Begin RECORDS PROVIDED

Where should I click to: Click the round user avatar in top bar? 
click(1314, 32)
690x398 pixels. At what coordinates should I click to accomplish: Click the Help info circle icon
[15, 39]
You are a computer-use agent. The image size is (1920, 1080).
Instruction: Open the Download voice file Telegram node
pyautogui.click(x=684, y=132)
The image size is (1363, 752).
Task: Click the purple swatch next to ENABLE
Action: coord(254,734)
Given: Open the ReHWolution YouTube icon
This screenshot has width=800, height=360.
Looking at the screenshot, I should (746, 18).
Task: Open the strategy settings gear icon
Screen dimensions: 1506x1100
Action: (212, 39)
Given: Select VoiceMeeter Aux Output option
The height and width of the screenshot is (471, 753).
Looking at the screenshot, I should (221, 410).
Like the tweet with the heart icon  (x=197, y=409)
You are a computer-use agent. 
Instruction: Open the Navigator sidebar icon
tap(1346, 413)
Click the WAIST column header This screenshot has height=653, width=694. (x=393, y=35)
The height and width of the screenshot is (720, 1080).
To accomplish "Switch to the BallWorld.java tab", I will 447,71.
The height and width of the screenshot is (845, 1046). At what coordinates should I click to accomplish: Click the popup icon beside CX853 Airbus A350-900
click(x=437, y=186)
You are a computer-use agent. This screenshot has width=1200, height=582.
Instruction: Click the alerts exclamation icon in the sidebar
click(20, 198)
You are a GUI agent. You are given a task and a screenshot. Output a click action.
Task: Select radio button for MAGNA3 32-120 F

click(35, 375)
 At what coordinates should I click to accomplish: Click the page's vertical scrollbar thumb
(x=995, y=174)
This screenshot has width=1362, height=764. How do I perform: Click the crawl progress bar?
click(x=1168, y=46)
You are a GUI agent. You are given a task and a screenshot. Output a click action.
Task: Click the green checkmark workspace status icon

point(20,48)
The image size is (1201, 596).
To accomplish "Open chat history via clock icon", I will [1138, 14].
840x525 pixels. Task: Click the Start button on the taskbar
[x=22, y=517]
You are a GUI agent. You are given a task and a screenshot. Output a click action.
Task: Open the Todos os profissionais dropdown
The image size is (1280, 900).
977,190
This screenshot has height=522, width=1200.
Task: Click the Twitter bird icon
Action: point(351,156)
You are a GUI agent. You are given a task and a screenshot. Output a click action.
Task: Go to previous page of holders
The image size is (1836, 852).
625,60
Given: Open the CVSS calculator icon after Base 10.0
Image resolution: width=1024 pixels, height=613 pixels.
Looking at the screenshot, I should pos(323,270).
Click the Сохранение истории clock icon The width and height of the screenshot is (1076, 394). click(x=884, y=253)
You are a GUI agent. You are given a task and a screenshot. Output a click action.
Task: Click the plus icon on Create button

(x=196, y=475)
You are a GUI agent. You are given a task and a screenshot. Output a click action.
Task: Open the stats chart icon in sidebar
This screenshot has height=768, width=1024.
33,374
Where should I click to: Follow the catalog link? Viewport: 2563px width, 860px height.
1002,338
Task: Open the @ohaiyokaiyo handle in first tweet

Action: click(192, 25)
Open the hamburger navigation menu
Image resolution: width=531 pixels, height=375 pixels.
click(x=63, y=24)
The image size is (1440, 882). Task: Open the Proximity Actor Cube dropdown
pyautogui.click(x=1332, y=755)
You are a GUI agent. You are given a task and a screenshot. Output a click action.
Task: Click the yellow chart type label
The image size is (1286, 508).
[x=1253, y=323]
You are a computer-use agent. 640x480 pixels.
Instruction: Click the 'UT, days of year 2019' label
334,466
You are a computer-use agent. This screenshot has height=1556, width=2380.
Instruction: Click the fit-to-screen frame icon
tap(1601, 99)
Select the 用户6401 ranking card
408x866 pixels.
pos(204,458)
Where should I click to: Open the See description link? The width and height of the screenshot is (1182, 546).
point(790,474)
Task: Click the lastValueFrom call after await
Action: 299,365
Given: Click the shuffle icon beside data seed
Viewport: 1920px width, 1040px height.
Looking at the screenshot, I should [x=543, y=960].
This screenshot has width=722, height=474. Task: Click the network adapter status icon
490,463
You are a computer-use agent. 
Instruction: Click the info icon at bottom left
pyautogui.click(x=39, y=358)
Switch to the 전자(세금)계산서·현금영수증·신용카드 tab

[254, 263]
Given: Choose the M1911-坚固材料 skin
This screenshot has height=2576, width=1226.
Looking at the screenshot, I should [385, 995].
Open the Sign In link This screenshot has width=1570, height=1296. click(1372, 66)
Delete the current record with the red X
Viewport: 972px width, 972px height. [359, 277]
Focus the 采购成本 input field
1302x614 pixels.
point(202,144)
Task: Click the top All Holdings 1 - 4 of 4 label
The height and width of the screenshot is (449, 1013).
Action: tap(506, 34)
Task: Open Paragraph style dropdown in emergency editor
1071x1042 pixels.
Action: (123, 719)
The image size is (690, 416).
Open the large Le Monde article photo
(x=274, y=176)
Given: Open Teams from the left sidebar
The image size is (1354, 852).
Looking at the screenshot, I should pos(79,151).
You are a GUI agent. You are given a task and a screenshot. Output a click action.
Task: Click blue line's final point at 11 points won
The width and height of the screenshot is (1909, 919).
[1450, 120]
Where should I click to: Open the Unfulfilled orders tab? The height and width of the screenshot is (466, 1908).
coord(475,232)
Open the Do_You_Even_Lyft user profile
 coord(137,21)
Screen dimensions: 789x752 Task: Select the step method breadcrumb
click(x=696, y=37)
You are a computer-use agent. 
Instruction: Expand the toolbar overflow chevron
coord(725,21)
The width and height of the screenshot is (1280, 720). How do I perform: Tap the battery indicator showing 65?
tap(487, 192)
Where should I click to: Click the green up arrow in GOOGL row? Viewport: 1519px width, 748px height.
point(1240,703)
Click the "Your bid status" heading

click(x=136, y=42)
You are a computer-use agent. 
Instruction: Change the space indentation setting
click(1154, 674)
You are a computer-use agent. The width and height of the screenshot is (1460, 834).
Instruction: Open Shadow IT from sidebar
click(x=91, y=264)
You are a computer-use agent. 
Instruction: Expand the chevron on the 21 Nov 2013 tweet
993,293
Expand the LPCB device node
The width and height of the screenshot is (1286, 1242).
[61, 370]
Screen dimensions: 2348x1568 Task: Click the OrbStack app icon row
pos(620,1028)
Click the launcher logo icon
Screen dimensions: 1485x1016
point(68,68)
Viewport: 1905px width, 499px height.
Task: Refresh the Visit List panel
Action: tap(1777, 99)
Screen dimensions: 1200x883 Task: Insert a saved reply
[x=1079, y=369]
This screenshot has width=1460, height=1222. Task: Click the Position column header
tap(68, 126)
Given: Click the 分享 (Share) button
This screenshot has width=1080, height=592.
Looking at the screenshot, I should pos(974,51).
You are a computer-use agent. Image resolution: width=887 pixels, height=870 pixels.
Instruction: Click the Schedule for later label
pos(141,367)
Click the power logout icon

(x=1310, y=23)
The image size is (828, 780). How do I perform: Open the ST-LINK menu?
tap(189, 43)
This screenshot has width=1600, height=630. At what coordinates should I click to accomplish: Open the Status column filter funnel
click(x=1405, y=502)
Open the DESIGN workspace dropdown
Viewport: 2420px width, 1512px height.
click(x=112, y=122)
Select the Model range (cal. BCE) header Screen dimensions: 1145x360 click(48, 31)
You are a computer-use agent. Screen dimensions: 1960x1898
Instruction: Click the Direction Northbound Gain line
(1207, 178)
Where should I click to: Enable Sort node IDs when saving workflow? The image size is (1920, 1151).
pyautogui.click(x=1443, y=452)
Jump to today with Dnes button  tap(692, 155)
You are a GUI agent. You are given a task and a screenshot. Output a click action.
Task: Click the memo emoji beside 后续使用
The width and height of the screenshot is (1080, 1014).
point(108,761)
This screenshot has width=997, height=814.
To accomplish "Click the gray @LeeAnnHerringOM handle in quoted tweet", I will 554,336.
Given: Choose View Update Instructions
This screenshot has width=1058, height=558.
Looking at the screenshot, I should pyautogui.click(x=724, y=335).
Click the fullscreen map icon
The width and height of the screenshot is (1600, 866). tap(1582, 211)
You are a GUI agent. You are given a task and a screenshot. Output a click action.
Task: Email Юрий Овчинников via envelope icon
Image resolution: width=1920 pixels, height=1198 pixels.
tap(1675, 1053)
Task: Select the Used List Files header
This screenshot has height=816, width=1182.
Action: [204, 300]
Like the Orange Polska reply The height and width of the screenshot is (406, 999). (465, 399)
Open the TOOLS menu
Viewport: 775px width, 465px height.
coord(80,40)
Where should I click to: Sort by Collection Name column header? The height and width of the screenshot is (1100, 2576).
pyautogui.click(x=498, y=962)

End RECORDS PROVIDED

#### PROMPT
Render the lines of the listing as a JSON list of strings, one string per line with blank lines omitted, starting with the line containing "Given: Choose the M1911-坚固材料 skin" and going on through the line containing "Looking at the screenshot, I should pos(79,151).".

#### WRITTEN SOLUTION
[
  "Given: Choose the M1911-坚固材料 skin",
  "This screenshot has height=2576, width=1226.",
  "Looking at the screenshot, I should [385, 995].",
  "Open the Sign In link This screenshot has width=1570, height=1296. click(1372, 66)",
  "Delete the current record with the red X",
  "Viewport: 972px width, 972px height. [359, 277]",
  "Focus the 采购成本 input field",
  "1302x614 pixels.",
  "point(202,144)",
  "Task: Click the top All Holdings 1 - 4 of 4 label",
  "The height and width of the screenshot is (449, 1013).",
  "Action: tap(506, 34)",
  "Task: Open Paragraph style dropdown in emergency editor",
  "1071x1042 pixels.",
  "Action: (123, 719)",
  "The image size is (690, 416).",
  "Open the large Le Monde article photo",
  "(x=274, y=176)",
  "Given: Open Teams from the left sidebar",
  "The image size is (1354, 852).",
  "Looking at the screenshot, I should pos(79,151)."
]